Federalism is thought to minimize conflict within a nation by allowing law to be formulated differently within sub-jurisdictions. In this way, it has a limited ability to accommodate different political and social preferences, and it creates a de facto laboratory within which experiments in governance can be assessed. Whether one approves of a particular experiment always depends upon the nature of the question, and experiments imposing limits on individual rights are unconstitutional. Individual rights established by the Constitution are thought to be inviolable and to supersede any federal or state legislation. We should all be absolutists about that. A federalist approach can also be a practical starting point in bringing about broader social recognition of new claims under the Constitution. There are many interesting cases, however, in which legitimate constitutional rights of different parties stand in conflict.
The federalist idea of a social laboratory across jurisdictions is very appealing. When a conflict over legal and social issues seems intractable, federalism makes it possible to see how well different approaches solve the problem. There may be a variety of interesting solutions or political compromises that can be brought to bear, and it can be easier to reach an accord at the state level. Diversity of circumstances and preferences may mean that a good solution in one state will be bad in another. So different states can try different arrangements under federalism. The results of these experiments can guide other states or even federal legislation, if it comes to that. Voters in each state have the power to reward or punish elected representatives, based on these experiments or their outcomes, or to “vote with their feet” by moving to a state that better matches their political preferences.
Today, the country is experiencing an epidemic of grievances on which there is little consensus. These cover issues related to gender identity, gay rights, polyandry, sexual consent, voting rights, due process claims, race and law enforcement, food labeling, drug legalization, censorship, assisted suicide, “micro-aggressions”, and any number of other causes célèbres. These issues may involve novel private or social arrangements, or they may necessitate a weighing of the asserted rights of an aggrieved individual or group against established rights of others protected by the Constitution. It may well be that the asserted rights of the aggrieved have a proper place in the Constitution, and if so, there might be a compelling case for protection relative to other claims. Federalism is one way this can be hashed out: a state legislates, pro or con; the legislation may be challenged in court; the courts rule whether the law is constitutional at the state level or even at the federal level. And the process may start in any number of states.

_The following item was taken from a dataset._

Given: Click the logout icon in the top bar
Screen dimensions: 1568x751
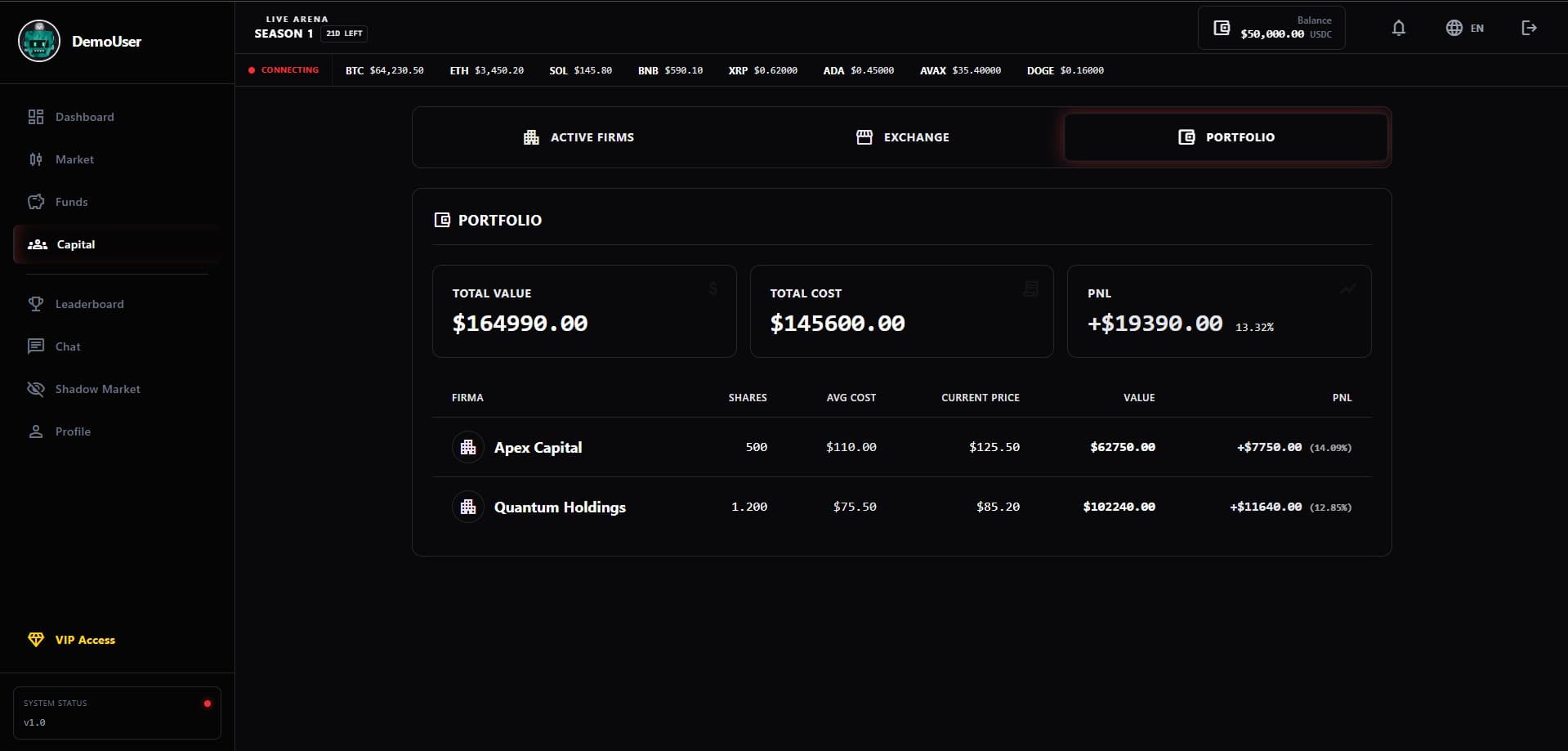Looking at the screenshot, I should (1529, 27).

I have appealed to federalism on several issues in the past. When the rights of different parties stand in conflict, attempting to weigh different sides of an issue based on libertarian and constitutional principles does not always lead to clear-cut answers. However, laws work best when there is consensus among the governed. Political consensus may be more readily achieved at sub-national levels. That doesn’t necessarily protect the people of any state against big government solutions, high taxes or cronyism. However, at least dissenters within a state can register their dissatisfaction at the ballot box, agitate, attempt to persuade others, challenge in court, or move away.
Both left and right take absolutist views on many issues. They often find it difficult to tolerate variances à la federalism. For example, should a legitimate transgender individual be allowed to use the restroom compatible with their gender identity? The left regards that as an inviolable right, regardless of genitalia and potential threats to privacy. If you disagree, they may call you a bigot! Some on the right, however, regard transgenderism as perverse and not worthy of constitutional protection. Both are absolutist positions. There are, in fact, legitimate reasons for taking either side in the restroom debate, as I attempted to outline here last week. Under such circumstances, federalism respects the political balance within any jurisdiction and allows a way forward, short of resorting to federal legislation, which might well be impossible to achieve.

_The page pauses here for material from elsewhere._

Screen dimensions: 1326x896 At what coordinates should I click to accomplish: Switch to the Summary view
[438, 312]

Federalism is usually associated with strong “states rights”, which are sometimes criticized on historical grounds because slavery was often characterized as a “states rights” issue. The horrific treatment of blacks under slavery was obviously based on an arbitrary distinction that should never have been tolerated under our Constitution; ownership of human chattel should never have been defended as a “right”, but it took a civil war and the Thirteenth Amendment to end it officially. The discrimination mandated under Jim Crow laws was based on the same arbitrary distinction, but it took another 100 years after the Civil War to end those laws through enactment of the Civil Rights Act. I grant that federal action was necessary in both cases. However, few of the challenges we face today are based on such arbitrary distinctions. Rather, they often involve constitutional ambiguity and legitimate concerns over protected rights. So let the experiments, the evolution of opinion and the court challenges play out. That is the essence of federalism. It helps us to muddle on through.